**WORK REQUEST:**
In the entries below, find every line with the string "field" and copy it.
++++++++++++++++++++
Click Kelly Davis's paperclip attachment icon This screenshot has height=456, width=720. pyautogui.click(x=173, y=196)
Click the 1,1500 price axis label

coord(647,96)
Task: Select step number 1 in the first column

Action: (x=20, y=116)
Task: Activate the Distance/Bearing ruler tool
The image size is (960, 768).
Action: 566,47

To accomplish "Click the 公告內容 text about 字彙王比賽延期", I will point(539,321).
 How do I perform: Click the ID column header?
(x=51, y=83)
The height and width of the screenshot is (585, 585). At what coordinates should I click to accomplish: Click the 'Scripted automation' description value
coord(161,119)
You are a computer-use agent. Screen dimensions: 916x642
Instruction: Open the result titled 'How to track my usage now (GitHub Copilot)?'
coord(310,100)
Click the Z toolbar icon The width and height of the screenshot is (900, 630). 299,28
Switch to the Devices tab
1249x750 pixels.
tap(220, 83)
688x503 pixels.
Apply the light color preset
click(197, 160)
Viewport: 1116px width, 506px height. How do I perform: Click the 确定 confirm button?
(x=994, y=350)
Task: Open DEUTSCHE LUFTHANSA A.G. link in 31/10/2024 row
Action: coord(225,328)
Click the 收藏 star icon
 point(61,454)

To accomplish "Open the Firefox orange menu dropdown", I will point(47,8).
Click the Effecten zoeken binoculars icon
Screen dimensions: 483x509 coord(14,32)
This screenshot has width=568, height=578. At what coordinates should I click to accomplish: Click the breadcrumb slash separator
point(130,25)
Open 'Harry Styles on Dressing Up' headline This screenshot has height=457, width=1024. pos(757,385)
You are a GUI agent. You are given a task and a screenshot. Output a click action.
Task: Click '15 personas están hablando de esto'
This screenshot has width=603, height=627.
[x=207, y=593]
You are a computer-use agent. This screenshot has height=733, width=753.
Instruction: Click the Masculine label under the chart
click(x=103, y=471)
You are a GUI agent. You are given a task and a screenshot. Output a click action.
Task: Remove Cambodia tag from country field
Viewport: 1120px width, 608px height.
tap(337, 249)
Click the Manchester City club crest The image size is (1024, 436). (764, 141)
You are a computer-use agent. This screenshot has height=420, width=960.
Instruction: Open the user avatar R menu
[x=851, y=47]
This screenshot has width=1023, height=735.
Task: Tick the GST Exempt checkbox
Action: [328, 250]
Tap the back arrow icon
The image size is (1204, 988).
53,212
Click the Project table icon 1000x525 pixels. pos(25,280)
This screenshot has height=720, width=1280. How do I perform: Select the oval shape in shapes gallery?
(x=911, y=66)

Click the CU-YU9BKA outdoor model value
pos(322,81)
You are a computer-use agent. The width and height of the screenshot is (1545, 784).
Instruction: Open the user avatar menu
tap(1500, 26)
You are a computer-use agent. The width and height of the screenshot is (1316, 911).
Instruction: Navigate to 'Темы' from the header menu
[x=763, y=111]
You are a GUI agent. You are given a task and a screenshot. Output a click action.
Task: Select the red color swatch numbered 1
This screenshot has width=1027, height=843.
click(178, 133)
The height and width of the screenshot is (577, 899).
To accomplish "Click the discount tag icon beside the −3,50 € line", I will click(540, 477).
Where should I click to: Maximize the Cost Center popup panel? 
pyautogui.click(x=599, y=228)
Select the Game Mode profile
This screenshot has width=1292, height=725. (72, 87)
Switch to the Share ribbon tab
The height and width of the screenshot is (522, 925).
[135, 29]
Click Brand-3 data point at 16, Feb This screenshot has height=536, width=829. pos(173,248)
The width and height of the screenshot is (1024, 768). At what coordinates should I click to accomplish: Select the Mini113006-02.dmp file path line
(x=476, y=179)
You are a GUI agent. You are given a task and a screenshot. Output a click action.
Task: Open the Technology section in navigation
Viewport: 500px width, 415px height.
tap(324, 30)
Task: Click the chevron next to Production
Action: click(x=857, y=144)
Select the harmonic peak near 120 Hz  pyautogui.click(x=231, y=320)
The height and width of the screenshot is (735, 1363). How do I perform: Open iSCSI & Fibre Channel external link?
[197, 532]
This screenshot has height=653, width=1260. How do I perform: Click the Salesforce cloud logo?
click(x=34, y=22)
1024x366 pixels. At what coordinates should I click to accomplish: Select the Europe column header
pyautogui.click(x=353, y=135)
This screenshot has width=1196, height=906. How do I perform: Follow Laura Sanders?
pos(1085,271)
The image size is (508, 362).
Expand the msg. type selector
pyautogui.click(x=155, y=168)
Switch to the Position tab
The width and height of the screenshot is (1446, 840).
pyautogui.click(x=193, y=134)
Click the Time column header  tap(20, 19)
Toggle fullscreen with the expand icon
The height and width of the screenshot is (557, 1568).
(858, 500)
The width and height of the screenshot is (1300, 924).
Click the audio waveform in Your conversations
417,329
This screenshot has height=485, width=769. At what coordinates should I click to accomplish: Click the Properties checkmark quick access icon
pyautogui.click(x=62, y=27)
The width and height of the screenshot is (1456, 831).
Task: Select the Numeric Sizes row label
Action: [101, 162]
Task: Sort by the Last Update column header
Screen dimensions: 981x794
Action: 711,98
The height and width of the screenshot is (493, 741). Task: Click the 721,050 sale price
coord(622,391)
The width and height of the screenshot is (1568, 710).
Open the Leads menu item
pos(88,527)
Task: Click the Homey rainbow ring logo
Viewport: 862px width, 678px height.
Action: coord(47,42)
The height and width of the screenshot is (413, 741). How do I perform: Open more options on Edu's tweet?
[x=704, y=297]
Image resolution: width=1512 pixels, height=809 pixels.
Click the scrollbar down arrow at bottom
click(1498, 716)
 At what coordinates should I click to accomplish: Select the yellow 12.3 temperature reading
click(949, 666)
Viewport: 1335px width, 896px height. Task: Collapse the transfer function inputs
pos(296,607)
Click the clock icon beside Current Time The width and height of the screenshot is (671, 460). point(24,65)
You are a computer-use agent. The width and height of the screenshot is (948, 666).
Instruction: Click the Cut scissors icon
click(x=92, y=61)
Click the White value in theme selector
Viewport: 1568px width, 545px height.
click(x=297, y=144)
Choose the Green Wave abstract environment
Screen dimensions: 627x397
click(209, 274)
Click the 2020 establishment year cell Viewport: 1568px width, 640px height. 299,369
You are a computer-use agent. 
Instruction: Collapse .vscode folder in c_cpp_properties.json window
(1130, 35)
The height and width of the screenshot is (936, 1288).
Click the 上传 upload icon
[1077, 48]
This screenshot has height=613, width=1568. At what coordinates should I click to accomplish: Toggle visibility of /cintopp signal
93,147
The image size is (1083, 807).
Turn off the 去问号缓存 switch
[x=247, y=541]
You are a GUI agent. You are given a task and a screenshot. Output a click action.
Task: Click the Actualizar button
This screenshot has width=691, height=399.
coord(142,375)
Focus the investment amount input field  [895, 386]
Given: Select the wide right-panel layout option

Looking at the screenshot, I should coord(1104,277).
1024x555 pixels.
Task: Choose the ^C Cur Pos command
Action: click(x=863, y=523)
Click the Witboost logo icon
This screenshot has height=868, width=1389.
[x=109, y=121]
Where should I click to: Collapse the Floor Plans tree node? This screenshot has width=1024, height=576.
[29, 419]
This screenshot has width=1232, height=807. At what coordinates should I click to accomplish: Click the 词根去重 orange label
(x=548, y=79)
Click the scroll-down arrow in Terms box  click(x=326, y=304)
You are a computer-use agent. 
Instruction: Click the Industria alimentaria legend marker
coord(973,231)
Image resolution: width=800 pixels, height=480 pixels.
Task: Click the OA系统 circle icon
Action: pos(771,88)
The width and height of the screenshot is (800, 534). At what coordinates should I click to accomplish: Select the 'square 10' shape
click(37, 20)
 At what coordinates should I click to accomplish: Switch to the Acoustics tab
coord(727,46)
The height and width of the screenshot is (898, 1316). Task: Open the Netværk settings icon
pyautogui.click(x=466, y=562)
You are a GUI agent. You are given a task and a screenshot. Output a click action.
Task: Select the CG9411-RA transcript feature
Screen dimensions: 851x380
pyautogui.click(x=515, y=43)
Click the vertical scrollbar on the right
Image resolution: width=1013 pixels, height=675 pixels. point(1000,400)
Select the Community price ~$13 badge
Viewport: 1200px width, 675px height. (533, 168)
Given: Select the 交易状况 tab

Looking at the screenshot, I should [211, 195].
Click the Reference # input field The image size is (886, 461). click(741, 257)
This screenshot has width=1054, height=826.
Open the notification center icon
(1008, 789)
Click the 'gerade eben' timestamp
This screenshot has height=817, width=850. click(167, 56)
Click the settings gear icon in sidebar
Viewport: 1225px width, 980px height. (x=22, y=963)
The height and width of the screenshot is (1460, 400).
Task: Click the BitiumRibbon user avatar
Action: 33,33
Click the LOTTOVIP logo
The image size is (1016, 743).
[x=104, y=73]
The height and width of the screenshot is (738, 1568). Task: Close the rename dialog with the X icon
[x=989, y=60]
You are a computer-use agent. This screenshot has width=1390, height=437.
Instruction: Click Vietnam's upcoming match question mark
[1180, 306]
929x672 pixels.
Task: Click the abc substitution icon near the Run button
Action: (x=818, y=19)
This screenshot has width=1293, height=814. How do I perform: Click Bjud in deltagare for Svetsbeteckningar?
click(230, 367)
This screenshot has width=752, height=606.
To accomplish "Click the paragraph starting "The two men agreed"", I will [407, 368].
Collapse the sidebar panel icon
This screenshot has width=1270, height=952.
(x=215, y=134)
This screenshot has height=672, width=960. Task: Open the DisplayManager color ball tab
++++++++++++++++++++
**SOLUTION TO THIS EXERCISE:**
Task: Remove Cambodia tag from country field
Focus the investment amount input field  [895, 386]
Click the Reference # input field The image size is (886, 461). click(741, 257)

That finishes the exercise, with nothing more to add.